## YOUR ASSIGNMENT
Below are records to be output exactly, every one of them.
----
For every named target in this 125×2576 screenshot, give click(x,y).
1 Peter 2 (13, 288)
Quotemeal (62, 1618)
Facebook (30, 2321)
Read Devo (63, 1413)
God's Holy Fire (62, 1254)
----
## SOLVED EXERCISE
For every named target in this 125×2576 screenshot, give click(x,y).
1 Peter 2 (13, 288)
Quotemeal (62, 1618)
Facebook (30, 2321)
Read Devo (63, 1413)
God's Holy Fire (62, 1254)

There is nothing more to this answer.